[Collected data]

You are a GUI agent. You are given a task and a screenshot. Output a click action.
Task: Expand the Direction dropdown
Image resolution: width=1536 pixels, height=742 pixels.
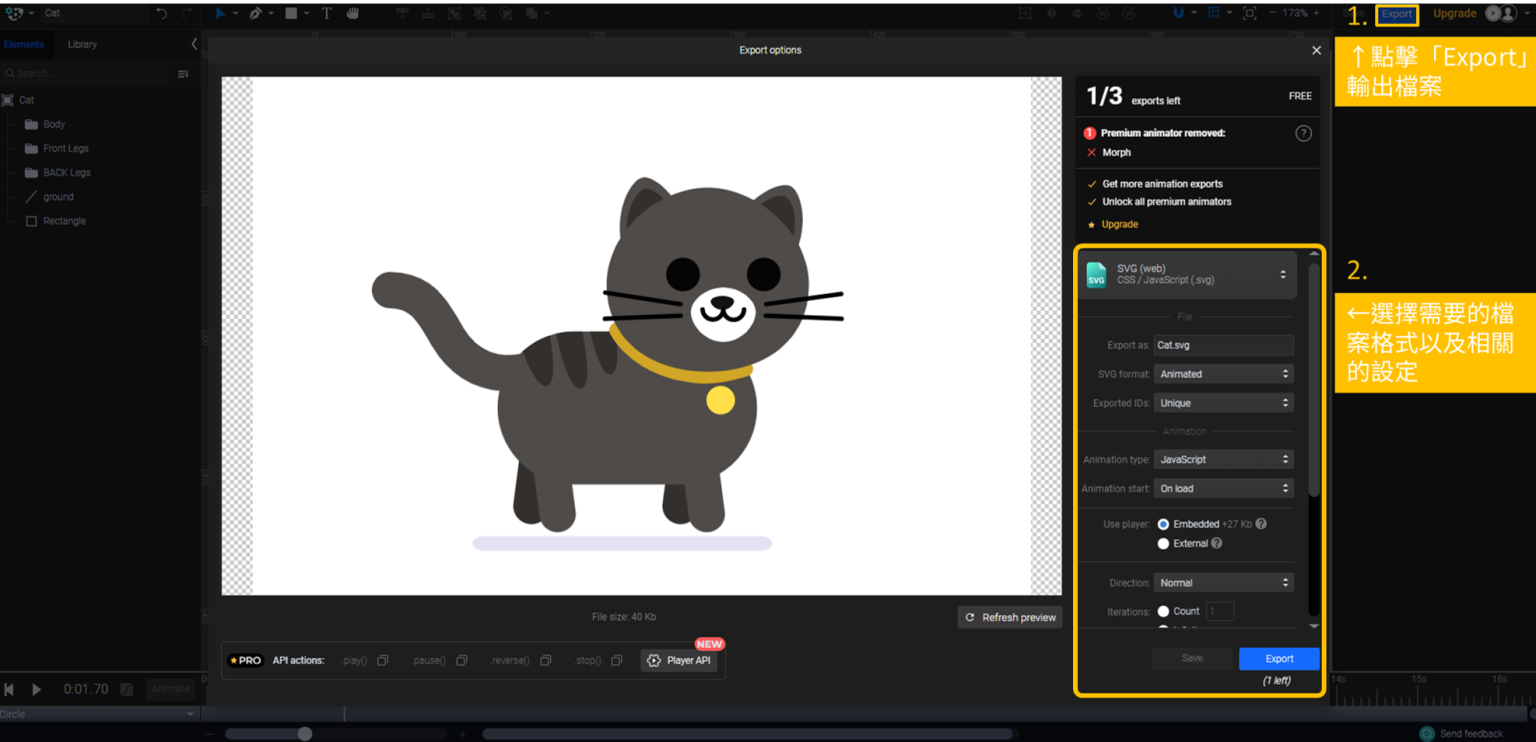(1223, 583)
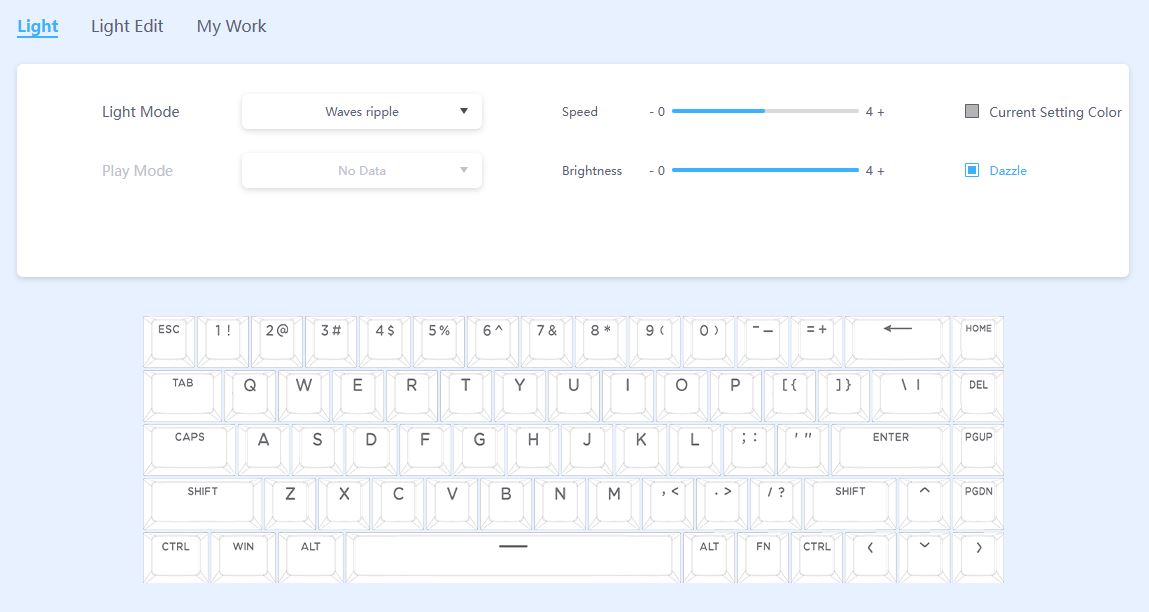Screen dimensions: 1149x612
Task: Select the Light tab
Action: [38, 26]
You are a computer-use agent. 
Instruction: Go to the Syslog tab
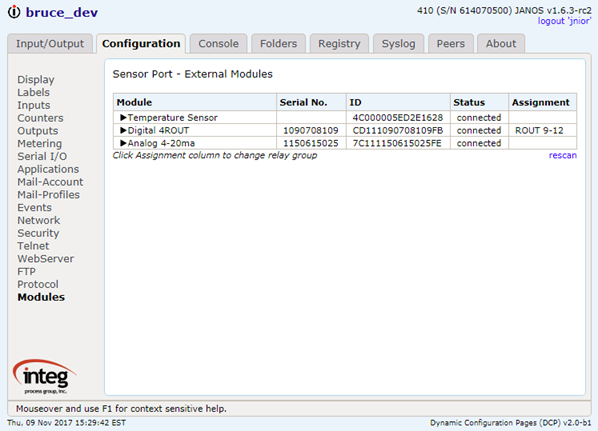(x=399, y=44)
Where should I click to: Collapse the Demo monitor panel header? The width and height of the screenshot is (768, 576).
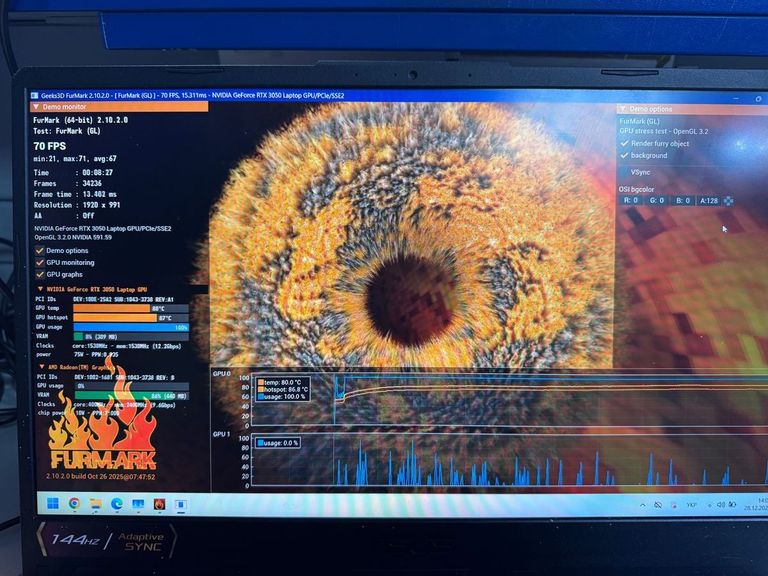37,106
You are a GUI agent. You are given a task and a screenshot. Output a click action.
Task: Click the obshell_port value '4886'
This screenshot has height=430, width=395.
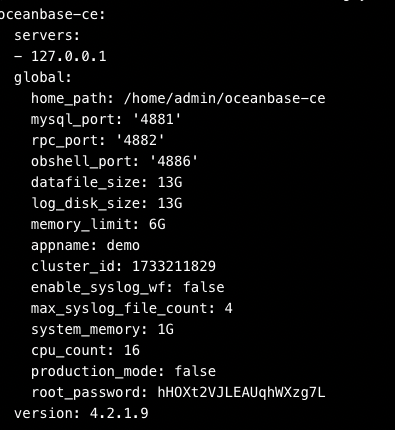point(173,161)
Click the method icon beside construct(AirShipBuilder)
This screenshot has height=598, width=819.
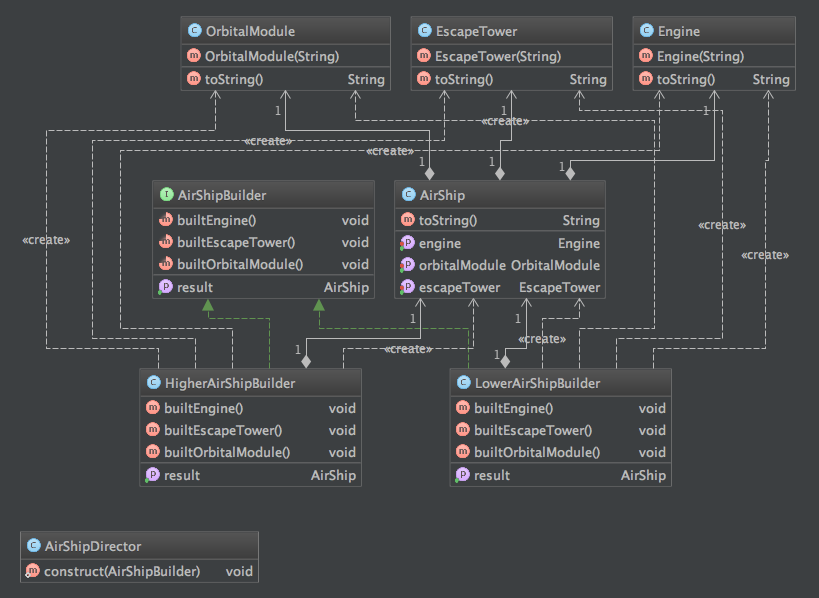coord(33,571)
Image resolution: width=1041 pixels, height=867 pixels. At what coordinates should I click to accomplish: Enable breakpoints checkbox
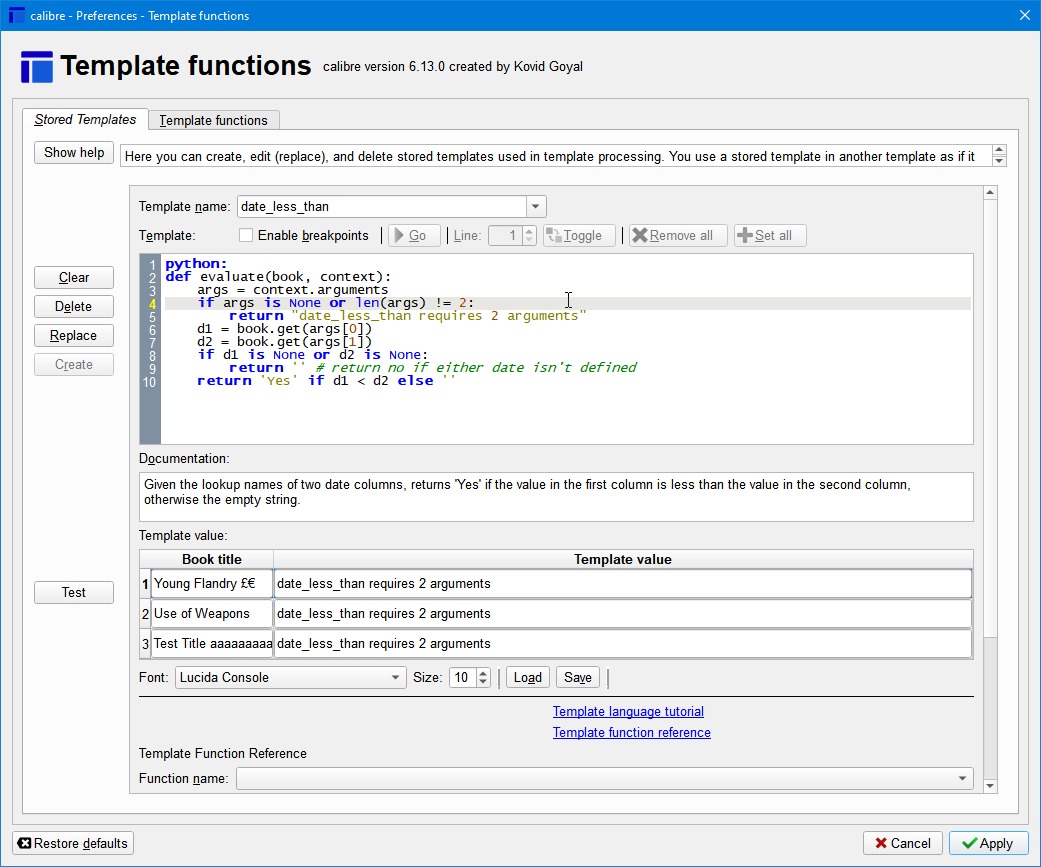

Action item:
Leaving the pictures out, give back each line above exactly.

Final answer:
You are a GUI agent. You are given a task and a screenshot. Output a click action.
Task: Expand the Direction dropdown
Image resolution: width=1536 pixels, height=742 pixels.
(1223, 583)
Screen dimensions: 1149x612
Task: Select the Light tab
Action: [38, 26]
You are a computer-use agent. 
Instruction: Go to the Syslog tab
(x=399, y=44)
Where should I click to: Collapse the Demo monitor panel header? The width and height of the screenshot is (768, 576).
37,106
You are a GUI agent. You are given a task and a screenshot. Output a click action.
Task: Click the obshell_port value '4886'
This screenshot has height=430, width=395.
point(173,161)
Click the method icon beside construct(AirShipBuilder)
This screenshot has height=598, width=819.
coord(33,571)
Image resolution: width=1041 pixels, height=867 pixels. At what coordinates should I click to accomplish: Enable breakpoints checkbox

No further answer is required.